Remembering the importance of sunscreen
Living at the coast, most of us know the joys of being outside in the sunshine. But we don’t always remember how important it is to slather on the sunscreen.
“My best friend was 23 when she passed away two weeks ago from melanoma, skin cancer. She was 17 when she was first diagnosed, but 23 when she passed away,” said Jenn Corson.
Jennifer Shoe had a small discolored mole on her chest that rapidly developed into skin cancer. She, like many teens, frequented tanning beds in high school. Surgical Oncologist Dr. Kotwall said, “For young women, in their twenties to 35, unfortunately, it’s one of the leading causes of cancer deaths.”
The problem is not limited to women. “All my life, I spent a lot of time at the beach, and I’d wear sunscreens but I’d wear like 10, sometimes nothing at all, just the oil and try to tan,” said skin cancer survivor Thomas Heffernan. “And the thing was we had to have a tan, it’s the summertime, you have to look good when you go to the beach or when you go to the pool. I probably was my own worst enemy.”
Last year, a mole under Thomas’ arm turned out to be stage four skin cancer. But he was fortunate, after two surgeries and treatment, he was pronounced cancer free.
Skin cancer is the most common type of cancer in the US, striking one million Americans each year. Some people think SPF 4 is enough, but doctors disagree. They say you need to use at least SPF 30, and the key is to reapply every couple of hours.
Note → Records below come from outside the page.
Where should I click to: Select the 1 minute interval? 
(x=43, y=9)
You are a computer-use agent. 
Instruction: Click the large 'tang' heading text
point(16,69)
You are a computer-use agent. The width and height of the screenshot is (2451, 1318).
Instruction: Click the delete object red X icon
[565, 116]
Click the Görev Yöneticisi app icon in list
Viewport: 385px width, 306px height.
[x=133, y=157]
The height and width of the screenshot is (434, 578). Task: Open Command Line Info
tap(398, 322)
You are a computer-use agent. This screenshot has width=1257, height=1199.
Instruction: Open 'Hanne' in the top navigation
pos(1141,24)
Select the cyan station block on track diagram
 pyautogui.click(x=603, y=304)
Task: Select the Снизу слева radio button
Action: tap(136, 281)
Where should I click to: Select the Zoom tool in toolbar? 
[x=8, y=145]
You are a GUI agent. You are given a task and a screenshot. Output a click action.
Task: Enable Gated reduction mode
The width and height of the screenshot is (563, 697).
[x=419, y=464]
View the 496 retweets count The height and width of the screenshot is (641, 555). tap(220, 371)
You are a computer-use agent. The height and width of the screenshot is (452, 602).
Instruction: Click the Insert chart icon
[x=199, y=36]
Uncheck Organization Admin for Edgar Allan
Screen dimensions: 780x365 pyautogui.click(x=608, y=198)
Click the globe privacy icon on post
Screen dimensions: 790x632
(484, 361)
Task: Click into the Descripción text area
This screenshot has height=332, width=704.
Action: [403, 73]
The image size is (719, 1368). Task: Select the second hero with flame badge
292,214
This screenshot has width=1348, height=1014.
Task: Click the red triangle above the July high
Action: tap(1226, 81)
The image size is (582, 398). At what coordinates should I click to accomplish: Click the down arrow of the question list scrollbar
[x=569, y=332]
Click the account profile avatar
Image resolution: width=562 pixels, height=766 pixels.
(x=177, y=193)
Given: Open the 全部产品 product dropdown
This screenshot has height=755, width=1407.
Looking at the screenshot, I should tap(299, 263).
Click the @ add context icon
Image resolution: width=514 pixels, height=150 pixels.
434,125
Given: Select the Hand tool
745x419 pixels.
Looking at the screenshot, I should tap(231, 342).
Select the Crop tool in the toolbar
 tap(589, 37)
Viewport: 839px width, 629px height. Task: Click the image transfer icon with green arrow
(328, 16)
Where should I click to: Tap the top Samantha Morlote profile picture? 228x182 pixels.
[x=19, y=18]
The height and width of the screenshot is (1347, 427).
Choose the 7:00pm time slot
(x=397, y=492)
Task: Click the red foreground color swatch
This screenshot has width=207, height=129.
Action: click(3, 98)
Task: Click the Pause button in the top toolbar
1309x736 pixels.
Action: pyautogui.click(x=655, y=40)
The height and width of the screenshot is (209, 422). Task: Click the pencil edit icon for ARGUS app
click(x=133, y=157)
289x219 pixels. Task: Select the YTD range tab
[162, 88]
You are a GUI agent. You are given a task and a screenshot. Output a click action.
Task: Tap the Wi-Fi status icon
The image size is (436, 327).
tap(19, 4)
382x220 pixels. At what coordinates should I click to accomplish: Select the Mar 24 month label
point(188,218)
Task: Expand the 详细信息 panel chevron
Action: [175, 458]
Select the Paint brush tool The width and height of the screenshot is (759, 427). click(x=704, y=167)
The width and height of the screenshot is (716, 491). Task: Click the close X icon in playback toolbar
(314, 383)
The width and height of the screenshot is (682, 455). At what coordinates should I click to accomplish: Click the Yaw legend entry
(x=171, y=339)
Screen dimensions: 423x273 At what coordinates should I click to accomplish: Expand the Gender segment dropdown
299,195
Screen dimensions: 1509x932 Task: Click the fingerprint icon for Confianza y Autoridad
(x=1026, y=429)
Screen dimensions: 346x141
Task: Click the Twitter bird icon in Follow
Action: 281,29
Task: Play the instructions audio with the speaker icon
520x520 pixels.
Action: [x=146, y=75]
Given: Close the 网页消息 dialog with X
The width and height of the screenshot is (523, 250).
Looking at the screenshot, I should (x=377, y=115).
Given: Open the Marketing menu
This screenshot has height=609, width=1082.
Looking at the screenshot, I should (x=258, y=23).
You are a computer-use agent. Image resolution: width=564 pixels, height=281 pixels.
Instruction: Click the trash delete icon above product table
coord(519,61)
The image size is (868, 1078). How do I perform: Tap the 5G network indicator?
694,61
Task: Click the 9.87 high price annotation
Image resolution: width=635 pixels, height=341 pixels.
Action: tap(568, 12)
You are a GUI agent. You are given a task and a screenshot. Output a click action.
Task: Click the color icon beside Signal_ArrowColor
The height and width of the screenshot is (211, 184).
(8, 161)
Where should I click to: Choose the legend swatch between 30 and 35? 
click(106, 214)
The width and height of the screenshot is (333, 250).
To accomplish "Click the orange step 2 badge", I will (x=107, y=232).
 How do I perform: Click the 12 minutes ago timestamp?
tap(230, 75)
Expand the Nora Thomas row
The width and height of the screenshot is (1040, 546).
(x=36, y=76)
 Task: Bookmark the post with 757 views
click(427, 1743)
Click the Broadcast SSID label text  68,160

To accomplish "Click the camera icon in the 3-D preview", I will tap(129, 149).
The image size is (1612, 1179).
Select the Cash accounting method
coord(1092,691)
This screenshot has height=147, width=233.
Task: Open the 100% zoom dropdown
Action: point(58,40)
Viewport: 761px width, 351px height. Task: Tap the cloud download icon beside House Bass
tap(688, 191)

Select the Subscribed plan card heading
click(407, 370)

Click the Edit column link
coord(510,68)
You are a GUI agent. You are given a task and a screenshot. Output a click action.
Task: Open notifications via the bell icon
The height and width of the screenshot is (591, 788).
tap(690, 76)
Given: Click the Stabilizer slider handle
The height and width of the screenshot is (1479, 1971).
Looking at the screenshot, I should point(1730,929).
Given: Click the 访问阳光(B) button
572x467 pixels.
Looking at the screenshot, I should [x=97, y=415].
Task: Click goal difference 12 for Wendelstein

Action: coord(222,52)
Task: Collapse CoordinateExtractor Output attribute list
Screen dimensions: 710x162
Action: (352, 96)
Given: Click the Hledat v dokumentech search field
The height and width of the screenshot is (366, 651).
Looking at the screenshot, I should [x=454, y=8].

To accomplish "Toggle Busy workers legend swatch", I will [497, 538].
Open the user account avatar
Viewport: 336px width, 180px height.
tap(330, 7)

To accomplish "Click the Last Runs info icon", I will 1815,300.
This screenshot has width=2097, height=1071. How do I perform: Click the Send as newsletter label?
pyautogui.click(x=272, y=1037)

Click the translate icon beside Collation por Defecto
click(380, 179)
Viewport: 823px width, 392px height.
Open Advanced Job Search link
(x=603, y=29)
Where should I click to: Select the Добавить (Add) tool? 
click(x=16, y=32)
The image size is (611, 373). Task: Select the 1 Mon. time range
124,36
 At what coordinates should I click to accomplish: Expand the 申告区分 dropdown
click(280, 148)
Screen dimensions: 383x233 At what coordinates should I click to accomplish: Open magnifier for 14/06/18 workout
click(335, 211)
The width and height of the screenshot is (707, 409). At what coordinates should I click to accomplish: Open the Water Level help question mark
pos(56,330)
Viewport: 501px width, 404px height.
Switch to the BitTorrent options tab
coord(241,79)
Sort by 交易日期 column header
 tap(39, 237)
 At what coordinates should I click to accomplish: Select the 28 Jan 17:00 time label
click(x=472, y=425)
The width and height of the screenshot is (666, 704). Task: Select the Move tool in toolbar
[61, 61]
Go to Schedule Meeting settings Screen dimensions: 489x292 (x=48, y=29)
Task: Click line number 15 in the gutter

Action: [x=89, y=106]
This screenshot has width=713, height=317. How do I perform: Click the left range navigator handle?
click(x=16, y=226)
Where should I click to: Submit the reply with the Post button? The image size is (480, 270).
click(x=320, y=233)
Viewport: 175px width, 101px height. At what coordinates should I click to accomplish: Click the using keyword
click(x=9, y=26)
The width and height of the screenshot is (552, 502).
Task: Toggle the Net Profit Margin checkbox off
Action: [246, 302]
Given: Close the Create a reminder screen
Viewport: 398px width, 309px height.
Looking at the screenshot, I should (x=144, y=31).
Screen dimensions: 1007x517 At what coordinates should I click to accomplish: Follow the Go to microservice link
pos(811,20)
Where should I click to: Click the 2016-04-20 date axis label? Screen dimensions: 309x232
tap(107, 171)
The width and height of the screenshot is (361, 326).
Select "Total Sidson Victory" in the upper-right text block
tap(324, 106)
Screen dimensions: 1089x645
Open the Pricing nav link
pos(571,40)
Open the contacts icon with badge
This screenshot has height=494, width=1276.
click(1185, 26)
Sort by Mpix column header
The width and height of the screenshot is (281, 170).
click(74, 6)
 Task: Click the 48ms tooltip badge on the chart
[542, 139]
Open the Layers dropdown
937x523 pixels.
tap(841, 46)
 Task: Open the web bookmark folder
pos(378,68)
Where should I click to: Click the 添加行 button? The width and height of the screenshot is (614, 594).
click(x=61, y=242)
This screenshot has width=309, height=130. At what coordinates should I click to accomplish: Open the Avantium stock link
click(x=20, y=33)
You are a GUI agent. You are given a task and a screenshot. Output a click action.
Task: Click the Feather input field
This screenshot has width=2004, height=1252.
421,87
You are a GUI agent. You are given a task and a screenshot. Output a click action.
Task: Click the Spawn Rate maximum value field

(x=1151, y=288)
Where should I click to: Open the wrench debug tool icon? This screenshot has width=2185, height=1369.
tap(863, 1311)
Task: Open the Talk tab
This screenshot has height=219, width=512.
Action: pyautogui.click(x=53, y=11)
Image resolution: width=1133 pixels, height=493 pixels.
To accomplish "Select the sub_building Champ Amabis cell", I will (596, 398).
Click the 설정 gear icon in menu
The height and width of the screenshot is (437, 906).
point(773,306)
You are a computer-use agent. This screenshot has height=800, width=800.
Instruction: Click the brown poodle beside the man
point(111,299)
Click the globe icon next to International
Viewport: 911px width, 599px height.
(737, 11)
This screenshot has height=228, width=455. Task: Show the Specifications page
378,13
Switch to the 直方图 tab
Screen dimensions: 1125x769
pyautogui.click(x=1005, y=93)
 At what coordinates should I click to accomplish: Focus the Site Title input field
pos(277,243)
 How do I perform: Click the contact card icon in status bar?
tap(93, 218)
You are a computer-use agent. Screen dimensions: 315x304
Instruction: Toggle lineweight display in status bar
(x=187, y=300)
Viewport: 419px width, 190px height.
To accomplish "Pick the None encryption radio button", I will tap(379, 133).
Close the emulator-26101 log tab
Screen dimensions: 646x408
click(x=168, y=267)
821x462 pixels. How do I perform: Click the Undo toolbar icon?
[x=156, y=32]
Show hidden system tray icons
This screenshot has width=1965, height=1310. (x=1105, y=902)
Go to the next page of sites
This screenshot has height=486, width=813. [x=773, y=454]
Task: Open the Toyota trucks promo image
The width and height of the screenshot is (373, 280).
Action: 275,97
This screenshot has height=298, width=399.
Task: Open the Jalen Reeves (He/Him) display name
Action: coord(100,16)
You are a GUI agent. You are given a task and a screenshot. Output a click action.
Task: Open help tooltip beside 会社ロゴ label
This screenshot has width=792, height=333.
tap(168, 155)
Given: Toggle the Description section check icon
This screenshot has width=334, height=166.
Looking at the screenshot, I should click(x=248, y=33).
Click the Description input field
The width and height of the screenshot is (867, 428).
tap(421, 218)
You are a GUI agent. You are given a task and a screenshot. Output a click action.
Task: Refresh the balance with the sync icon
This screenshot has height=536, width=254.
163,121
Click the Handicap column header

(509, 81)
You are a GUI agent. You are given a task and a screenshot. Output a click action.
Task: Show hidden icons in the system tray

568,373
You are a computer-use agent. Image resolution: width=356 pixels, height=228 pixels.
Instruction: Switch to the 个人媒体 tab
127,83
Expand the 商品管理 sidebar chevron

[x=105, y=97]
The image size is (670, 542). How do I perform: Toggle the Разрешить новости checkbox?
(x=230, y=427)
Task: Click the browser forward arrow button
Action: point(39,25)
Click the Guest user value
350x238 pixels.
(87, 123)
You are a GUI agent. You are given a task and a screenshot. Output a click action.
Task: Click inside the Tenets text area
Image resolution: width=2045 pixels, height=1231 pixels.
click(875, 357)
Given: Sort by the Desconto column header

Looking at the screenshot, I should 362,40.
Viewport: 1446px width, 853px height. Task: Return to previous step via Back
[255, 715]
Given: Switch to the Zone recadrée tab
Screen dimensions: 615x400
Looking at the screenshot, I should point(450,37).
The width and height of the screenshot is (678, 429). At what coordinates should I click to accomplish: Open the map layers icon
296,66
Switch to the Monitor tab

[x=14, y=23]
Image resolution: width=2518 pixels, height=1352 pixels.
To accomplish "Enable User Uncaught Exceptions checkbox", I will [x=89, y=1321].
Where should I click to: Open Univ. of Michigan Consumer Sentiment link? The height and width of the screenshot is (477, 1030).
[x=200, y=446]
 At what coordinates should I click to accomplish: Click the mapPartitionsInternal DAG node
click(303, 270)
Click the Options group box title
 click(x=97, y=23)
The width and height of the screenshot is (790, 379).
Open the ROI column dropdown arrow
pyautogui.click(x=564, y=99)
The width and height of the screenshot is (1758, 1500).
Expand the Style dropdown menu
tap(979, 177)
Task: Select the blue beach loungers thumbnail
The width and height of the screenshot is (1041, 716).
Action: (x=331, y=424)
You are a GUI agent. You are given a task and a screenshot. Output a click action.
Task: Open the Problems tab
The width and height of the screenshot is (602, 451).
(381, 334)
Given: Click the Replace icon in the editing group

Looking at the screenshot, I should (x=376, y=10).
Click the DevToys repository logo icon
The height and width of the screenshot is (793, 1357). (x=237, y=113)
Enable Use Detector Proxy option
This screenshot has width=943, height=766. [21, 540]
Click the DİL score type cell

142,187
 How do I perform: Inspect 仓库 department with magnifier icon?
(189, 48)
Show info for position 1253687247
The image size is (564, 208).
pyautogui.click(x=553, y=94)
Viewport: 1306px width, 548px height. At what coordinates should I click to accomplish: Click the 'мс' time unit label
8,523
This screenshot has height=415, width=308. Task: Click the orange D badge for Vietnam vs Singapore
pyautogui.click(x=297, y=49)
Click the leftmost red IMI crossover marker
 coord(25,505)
Doctor Kotwall says skin cancer is very treatable if it is caught early on. He says keep an eye on moles that have a dark center, irregular border, or that change over time. If it looks abnormal, get it checked out. “Listen to your spouse, or your girlfriend or boyfriend, and if they see something that’s different and they keep nagging you, they’re doing it to help you, and then go see somebody,” said Kotwall.
Some like Thomas are lucky, but as a cancer survivor there is one lesson learned. “Wear some sunscreen. I can say that now, but I didn’t do it when I was younger. But I wish I had,” Heffernan said.
Corson said, “She’s no longer with us because of it. It’s really important to wear your sunscreen, just plain and simple. Silly as that sounds, as much as you hear it and as often as you hear it, it’s so important.”
Dermatologists say a good sunscreen contains zinc oxide or titanium dioxide as its main ingredient. They also recommend wearing a hat and sunglasses, and staying out of the sun between 10:00 a.m. and 3:00 p.m., when the sun’s rays are at their strongest.